In 2022, Lynch was the recipient of the John R. Kettman Award for Excellence in Cytokine and Interferon Research, which was given by the International Cytokine and Interferon Society, saying "Lynch’s research has the potential to provide insight into the impact of obesity and diet on cancer immunotherapy, as well as the mechanisms underlying the increased risk of immune-related disorders associated with obesity."

In January 2024, Lynch joined Princeton University as a professor in the Department of Molecular Biology and a Member of the Princeton Branch of the Ludwig Institute for Cancer Research. She continues her research on the interplay between obesity, metabolism, the immune system, and cancer.

==Recent Research==

Lynch's research has continued to examine how fat metabolism affects the immune system. A 2024 paper in Nature showed that a specific type of immune cell found in fat tissue, called a γδ T cell, follows a daily biological rhythm, and that this rhythm is needed for normal fat production and metabolism in the body. A 2025 paper in Science Immunology found that immune cells called natural killer cells, which normally help destroy cancer cells, are disabled by fats present in fluid that accumulates in the abdomen of patients with ovarian cancer, and identified a protein called SCARB1 as responsible for this effect and as a possible treatment target. Also in 2025, a Nature Metabolism paper showed that in obese mice, the type of fat consumed in the diet, rather than the amount, determines how well the immune system can fight tumours, with diets based on animal fats impairing the function of immune cells in the tumour.
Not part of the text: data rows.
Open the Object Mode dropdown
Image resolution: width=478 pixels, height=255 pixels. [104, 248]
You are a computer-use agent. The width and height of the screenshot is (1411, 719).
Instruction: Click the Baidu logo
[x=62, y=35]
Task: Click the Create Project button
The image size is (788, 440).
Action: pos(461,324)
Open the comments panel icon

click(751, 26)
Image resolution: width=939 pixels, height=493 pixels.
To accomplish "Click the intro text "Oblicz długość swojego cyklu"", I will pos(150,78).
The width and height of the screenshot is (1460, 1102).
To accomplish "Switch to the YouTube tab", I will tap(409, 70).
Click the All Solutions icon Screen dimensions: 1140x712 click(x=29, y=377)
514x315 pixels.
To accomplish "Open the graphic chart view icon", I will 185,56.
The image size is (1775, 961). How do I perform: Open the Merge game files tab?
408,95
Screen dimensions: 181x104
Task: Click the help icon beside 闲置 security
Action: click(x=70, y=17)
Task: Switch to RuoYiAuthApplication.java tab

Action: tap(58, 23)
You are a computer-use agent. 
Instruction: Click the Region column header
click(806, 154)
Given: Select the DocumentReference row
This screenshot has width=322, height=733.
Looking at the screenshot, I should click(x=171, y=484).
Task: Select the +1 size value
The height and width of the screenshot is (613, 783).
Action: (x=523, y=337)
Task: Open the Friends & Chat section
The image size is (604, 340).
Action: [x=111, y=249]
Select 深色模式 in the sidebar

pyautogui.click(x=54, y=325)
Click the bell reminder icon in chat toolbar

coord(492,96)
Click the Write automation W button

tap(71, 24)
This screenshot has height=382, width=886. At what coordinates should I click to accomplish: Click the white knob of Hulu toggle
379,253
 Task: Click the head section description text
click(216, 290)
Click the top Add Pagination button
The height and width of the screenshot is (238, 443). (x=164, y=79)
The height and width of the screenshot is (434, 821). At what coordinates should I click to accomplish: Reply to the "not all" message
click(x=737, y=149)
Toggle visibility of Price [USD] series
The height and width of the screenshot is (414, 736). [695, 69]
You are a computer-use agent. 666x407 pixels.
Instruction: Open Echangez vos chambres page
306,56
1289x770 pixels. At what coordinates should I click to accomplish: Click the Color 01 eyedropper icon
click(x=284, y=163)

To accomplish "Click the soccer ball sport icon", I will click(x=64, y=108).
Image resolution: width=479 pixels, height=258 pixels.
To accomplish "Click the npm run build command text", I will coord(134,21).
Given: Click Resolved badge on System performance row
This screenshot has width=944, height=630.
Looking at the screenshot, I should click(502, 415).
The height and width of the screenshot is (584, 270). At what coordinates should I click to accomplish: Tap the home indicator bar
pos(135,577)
== Selected publications ==
- Lynch, Lydia, Donal O'Shea, Desmond C. Winter, Justin Geoghegan, Derek G. Doherty, and Cliona O'Farrelly. "Invariant NKT cells and CD1d+ cells amass in human omentum and are depleted in patients with cancer and obesity." European journal of immunology 39, no. 7 (2009): 1893-1901.
- Lynch, Lydia, Xavier Michelet, Sai Zhang, Patrick J. Brennan, Ashley Moseman, Chantel Lester, Gurdyal Besra et al. "Regulatory i NKT cells lack expression of the transcription factor PLZF and control the homeostasis of Treg cells and macrophages in adipose tissue." Nature immunology 16, no. 1 (2015): 85-95.
- Lynch, Lydia, Andrew E. Hogan, Danielle Duquette, Chantel Lester, Alexander Banks, Katherine LeClair, David E. Cohen et al. "iNKT cells induce FGF21 for thermogenesis and are required for maximal weight loss in GLP1 therapy." Cell metabolism 24, no. 3 (2016): 510-519.
- Kunkemoeller, Britta, Hannah Prendeville, Claire McIntyre, Ayantu Temesgen, Rόisín M. Loftus, Conghui Yao, Lydia Dyck, Linda V. Sinclair, Christina Rollings, Aaron Douglas, Gerard Pernes, Kathleen A. J. Mitchelson, Cathal Harmon, Mathilde Raverdeau, Ross Ward, Harry Kane, Jaclyn Kline, Katie L. O’Brien, Martin Brennan, Frances Smith, Brenneth Stevens, Helen M. Roche, Ed C. Lavelle, David K. Finlay, and Lydia Lynch. "The source of dietary fat influences anti-tumour immunity in obese mice." Nature Metabolism 7 (2025): 1630–1645.